TLDR.
We have build a fork of the strategy you use for making it work, see
our github repo
Tiktok doesn't respect OAuth2 protocol
Note
This error take place during the authorization phase of OAuth2 protocol, for more info see section 4.1 Authorization Grant, from the oauth2 doc.
Find and manage the error
The error from Tiktok is due to bad implementation of OAuth2 protocol. OAuth2 protocol specify that, when you provide connection with other services you need an identifier, also named client identifier.
2.2. Client Identifier
The authorization server issues the registered client a client
identifier -- a unique string representing the registration
information provided by the client. The client identifier is not a
secret; it is exposed to the resource owner and MUST NOT be used
alone for client authentication. The client identifier is unique to
the authorization server.
This client identifier, client_id, is required, as specified in the 2.3.1 section of the protocol. You can see more at RFC 6749
Has you may begin to understand, Tiktok doesn't use client_id for authenticate user through OAuth2 protocol, as it said in the doc for fetching user access token.
If we look closer to needed parameters to retrieve an access_token we do not see "client_id".
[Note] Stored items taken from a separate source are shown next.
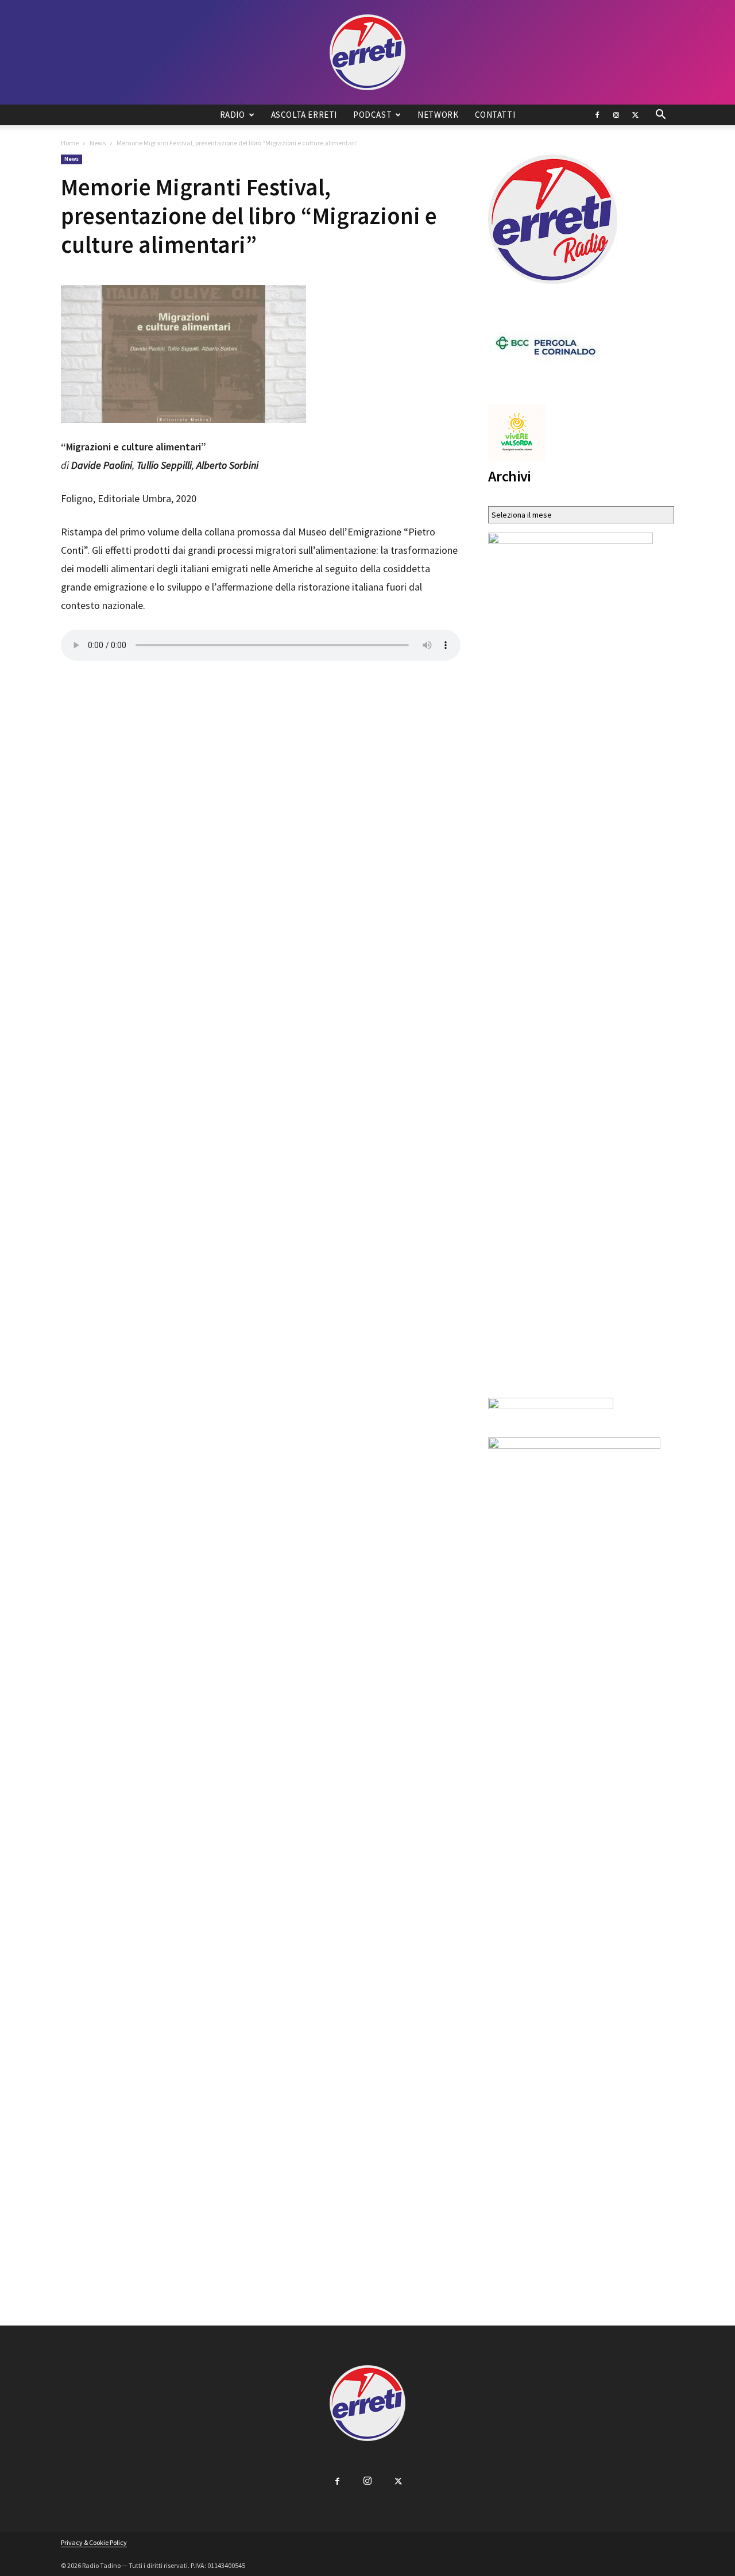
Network (437, 114)
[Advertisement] (260, 683)
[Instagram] (616, 115)
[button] (660, 116)
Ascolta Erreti (304, 114)
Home (70, 142)
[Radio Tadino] (367, 52)
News (98, 142)
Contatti (495, 114)
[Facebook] (597, 115)
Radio (232, 114)
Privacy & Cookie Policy (94, 2542)
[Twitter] (635, 115)
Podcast (372, 114)
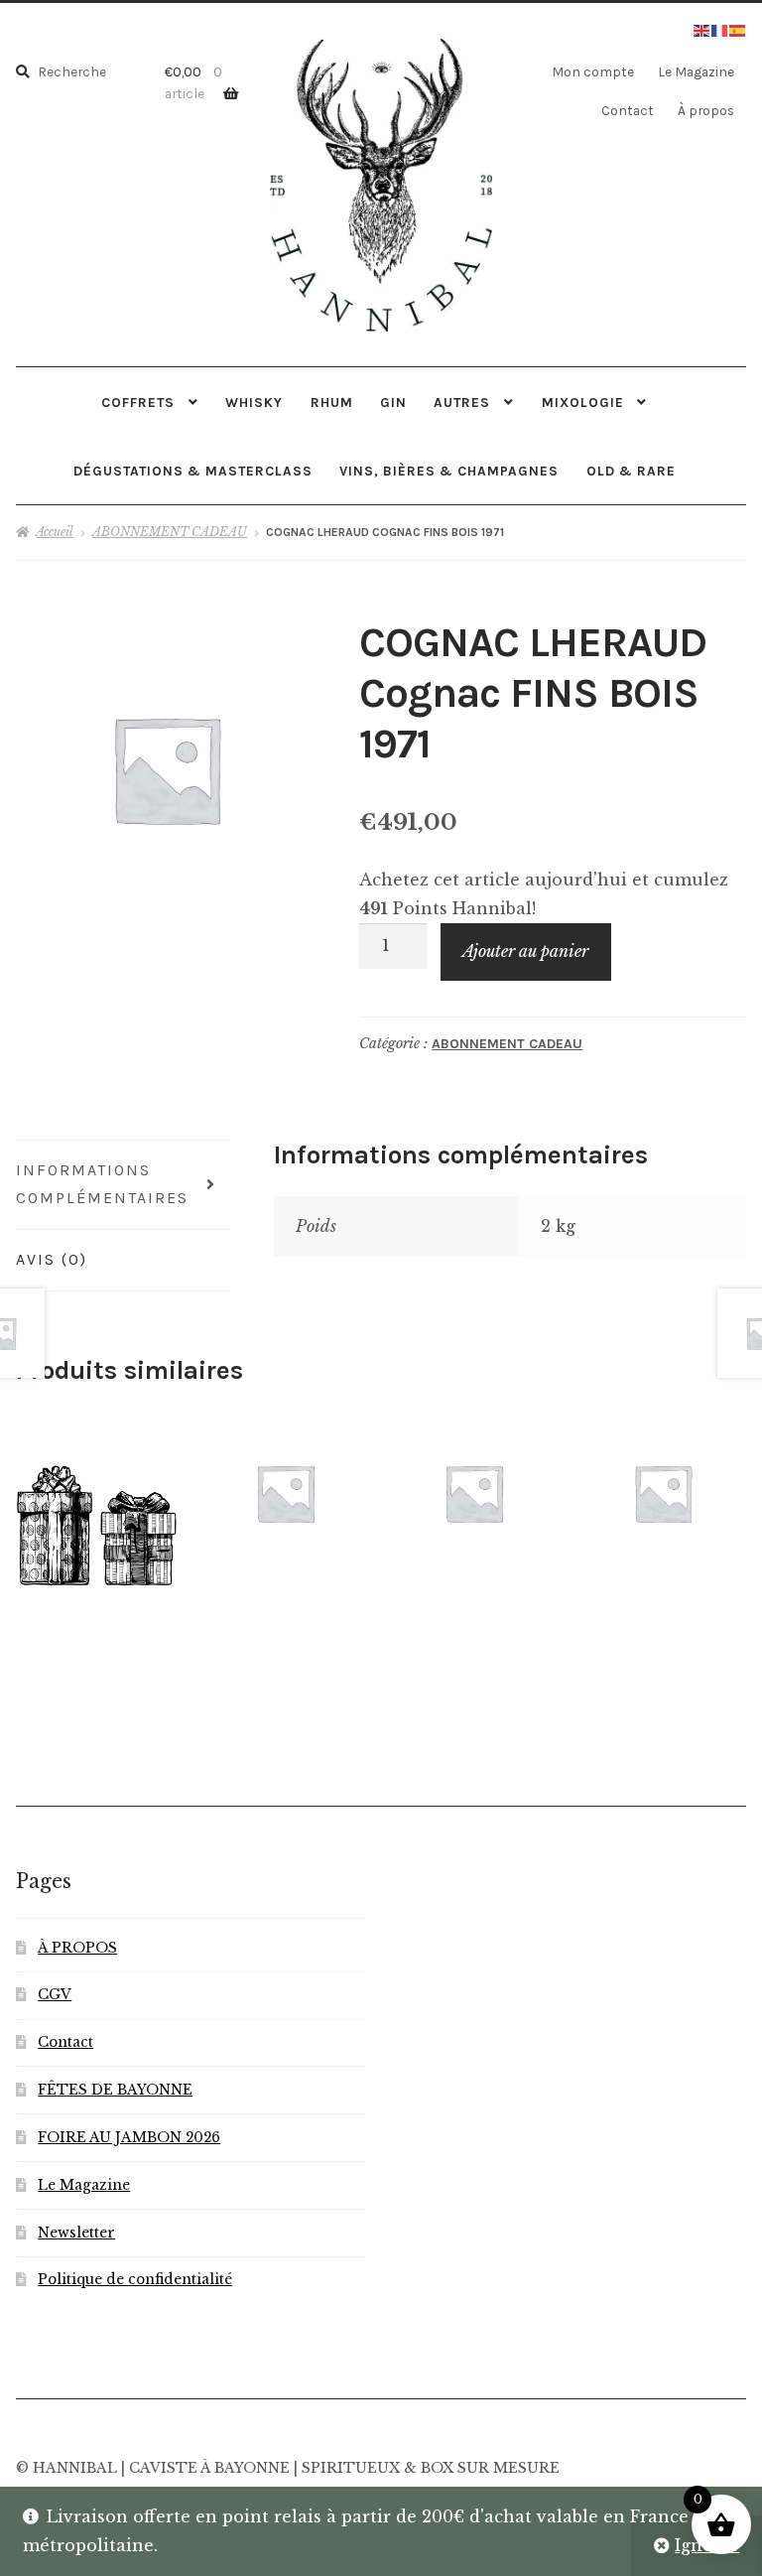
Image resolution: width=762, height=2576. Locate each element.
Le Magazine (696, 71)
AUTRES (462, 402)
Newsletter (76, 2233)
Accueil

the needed parameters from the tiktok api doc
The problem is, as client_id is a required parameter in the protocol, the ruby gem oauth2 manage the authorization phase by automatically send the client_id to Tiktok. Tiktok doesn't manage client_id, so it sends back a parameter error saying that there is unnecessary parameters in query.
This is why you need to modify OAuth client configuration in order to "not respect the protocol", from the omniauth strategy itself, which is a bad thing. But as we had to find a solution, we forked the original omniauth-tiktok gem to add 2 things that allow to not send client_id to Tiktok:
- A
client_options: { auth_scheme: :basic_auth }, to bypass OAuth2::Authenticator's apply method that automatically add client_id.
- A custom
build_access_token method, that replaces redirect_uri (that was also not needed) with client_secret to have the right parameters sent to Tiktok.
Other solutions
This is our solutions, but when we where looking at it, we found other possibilities.
- We found that omniauth-tiktok 1.0.0 and omniauth 2.1.0 was using OAuth 1.4.4 version, in the last version of OAuth you can add a block to a
get_token call. This block is executed just before sending the access_token request, so it is possible with the last version of OAuth2 gem to execute code block that correct parameters before sending request to tiktok.
- We tried to monkeypatch
OAuth2::Authenticator's applymethod, that automaticaly add client_id and it worked, but we preferred the method described above because it has no consequences for other pieces of code.
UPDATE of 08/09/2023
We'v migrated the old API using a fork by acorn-influence. Since Tiktok change their API, they put more restricted way of reading params during the OAuth callback phase.
We modify our way to get rid of "client_id" by monkey patch OAuth2::Authenticator's method apply(params). This monkey patch had a special auth_scheme for tiktok that doesnt send client_id.
We'v tested out by authenticate through other omniauth-strategies and it seems to work, but as we all know monkey patch can be dangereous and cause bugs.